Poverty, child marriage, violence decline when women own land: World Bank

14 Mar, 2016

Can land rights for women drive down child marriage and domestic violence?
"Yes and more", says an international group of land and property rights specialists who are due in Washington this week to discuss how improved land management can reduce global poverty and foster development.
When women have rights to land, argues Klaus Deininger, a lead economist and organiser of this week's World Bank conference, children's health and education improves, household resources increase and there are fewer child brides as daughters do not need to be married off young for financial reasons.
Equally, women with land rights tend to have savings accounts, a factor that reduces domestic violence.
"If women have stronger bargaining power, they actually can resist. Their husbands will think twice before beating them because they can move out and take their money with them," Deininger said.
Organisers say the conference will focus on women and property with particular emphasis on gender equality and land rights which are key to achieving the Sustainable Development Goals (SDGs).
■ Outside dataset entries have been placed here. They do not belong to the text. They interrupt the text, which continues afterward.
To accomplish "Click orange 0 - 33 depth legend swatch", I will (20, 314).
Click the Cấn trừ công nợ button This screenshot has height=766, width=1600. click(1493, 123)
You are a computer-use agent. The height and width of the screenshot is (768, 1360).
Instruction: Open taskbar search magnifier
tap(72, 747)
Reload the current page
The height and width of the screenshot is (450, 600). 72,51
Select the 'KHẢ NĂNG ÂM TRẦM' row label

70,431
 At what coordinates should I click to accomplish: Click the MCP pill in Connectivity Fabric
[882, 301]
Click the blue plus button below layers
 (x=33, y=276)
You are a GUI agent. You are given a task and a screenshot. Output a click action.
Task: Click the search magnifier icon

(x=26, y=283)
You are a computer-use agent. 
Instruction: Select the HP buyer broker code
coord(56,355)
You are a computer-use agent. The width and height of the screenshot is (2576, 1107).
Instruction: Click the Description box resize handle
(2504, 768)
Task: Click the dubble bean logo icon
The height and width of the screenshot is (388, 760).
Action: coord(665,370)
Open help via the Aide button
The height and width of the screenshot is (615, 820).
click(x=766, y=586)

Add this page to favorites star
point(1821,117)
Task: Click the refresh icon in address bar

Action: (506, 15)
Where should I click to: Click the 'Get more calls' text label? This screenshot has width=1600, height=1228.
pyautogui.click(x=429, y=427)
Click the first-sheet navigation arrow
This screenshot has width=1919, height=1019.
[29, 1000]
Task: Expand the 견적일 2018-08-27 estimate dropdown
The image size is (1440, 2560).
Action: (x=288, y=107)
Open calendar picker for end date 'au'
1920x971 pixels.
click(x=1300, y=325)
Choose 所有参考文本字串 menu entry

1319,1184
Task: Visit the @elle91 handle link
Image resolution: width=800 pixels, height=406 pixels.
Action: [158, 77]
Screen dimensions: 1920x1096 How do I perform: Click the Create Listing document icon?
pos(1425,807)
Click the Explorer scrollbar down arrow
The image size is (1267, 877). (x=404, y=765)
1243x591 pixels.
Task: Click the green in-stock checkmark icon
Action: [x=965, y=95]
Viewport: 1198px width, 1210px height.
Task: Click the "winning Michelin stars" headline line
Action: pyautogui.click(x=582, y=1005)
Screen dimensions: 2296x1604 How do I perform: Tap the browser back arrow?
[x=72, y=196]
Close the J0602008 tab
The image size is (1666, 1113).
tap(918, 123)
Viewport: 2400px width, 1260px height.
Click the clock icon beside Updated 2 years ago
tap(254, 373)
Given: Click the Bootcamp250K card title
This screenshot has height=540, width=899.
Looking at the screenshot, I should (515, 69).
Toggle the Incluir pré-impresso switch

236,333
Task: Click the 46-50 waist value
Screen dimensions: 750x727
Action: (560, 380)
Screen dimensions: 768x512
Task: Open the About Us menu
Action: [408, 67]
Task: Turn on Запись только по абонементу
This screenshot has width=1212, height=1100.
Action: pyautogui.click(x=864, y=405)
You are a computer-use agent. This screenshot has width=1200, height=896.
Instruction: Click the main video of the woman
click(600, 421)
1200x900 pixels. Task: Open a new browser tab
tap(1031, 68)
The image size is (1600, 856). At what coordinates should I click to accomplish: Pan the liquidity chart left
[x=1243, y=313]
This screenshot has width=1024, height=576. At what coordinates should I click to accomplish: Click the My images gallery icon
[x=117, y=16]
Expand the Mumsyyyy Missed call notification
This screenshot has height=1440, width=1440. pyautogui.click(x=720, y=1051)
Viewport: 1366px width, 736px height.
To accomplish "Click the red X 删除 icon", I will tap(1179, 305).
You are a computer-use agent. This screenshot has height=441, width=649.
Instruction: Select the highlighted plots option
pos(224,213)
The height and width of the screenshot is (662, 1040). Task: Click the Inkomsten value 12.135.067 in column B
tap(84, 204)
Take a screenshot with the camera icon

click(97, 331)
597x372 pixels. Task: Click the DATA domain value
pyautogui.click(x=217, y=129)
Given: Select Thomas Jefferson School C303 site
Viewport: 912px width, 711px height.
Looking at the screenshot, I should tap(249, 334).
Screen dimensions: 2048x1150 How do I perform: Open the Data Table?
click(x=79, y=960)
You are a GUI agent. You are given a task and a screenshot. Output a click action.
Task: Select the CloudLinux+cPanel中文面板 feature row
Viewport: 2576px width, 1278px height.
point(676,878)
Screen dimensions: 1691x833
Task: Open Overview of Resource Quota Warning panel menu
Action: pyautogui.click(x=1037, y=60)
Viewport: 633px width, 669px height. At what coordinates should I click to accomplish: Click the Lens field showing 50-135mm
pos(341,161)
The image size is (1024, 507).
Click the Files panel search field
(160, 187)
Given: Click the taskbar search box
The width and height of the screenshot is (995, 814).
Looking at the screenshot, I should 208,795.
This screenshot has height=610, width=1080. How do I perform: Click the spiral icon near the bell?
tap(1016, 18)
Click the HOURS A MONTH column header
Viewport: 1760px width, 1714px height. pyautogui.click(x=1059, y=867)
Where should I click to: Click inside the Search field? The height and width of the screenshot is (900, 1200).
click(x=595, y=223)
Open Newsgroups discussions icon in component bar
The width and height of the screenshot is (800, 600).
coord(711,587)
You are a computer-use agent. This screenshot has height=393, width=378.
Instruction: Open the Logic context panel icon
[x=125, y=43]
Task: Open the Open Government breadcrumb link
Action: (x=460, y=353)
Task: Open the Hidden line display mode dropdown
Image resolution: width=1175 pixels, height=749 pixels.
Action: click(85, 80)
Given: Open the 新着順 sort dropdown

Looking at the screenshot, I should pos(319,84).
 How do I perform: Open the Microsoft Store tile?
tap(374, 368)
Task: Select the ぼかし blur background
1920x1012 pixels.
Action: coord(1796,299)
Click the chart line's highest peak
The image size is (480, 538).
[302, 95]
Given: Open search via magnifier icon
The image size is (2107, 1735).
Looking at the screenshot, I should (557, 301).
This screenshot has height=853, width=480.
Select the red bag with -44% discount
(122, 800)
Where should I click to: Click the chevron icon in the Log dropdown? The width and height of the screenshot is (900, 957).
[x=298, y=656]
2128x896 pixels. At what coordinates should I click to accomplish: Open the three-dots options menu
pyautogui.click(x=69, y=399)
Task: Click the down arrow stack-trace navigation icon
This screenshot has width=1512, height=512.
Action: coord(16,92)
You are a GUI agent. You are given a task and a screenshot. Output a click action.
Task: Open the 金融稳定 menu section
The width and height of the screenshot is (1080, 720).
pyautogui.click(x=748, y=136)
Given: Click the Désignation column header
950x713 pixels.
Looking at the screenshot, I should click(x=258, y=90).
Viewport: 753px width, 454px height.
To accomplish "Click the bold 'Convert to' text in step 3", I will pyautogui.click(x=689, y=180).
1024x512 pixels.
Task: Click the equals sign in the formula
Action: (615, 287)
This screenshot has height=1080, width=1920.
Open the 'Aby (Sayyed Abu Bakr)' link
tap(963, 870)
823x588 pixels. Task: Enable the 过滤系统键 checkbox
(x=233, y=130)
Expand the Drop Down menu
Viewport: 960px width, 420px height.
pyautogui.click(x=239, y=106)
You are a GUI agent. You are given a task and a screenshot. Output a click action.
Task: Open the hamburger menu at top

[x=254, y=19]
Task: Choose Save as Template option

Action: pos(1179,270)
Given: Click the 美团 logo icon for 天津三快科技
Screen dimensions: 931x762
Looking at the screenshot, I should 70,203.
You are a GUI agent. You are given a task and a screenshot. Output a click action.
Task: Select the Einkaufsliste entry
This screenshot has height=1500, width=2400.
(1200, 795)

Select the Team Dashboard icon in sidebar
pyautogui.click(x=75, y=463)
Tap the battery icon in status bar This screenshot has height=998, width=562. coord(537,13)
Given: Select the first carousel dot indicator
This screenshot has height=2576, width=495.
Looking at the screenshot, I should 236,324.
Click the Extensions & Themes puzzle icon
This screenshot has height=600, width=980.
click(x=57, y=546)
The goals, adopted by the United Nations last September, provide the foundations for an ambitious plan to tackle the world's most troubling problems over the next 15 years.
Land and property rights experts say when women are included in a nation's land ownership, there can be far reaching impacts.
In sub-Saharan Africa, women make up more than half of the agricultural workforce, yet fewer than one in five own farms, according to the UN Food and Agriculture Organization (FAO).
But if women farmers had the same access to resources as men, the number of hungry in the world could be reduced by up to 150 million, the UN World Food Programme (WFP) says.
According to Rodney Schmidt of the Rights and Resources Initiative, a global coalition that works on forest and land policy reform, more than half the world's land is still held under age-old customary arrangements often arranged by gender.
Traditionally, women are most often engaged in producing and collecting food, and as such, women do play a major role in how land is used, he said.
When foreign companies enter the picture, buying land from local governments, they can find themselves on a collision course with resident communities, he added.
"These women and their families and men are watching their livelihoods disappear," Schmidt said. "You have the seeds there of major social conflict."
Some 1,400 delegates representing governments, the private sector, academia and non-governmental organisations are expected at the World Bank land and poverty conference from March 14-18, organisers said.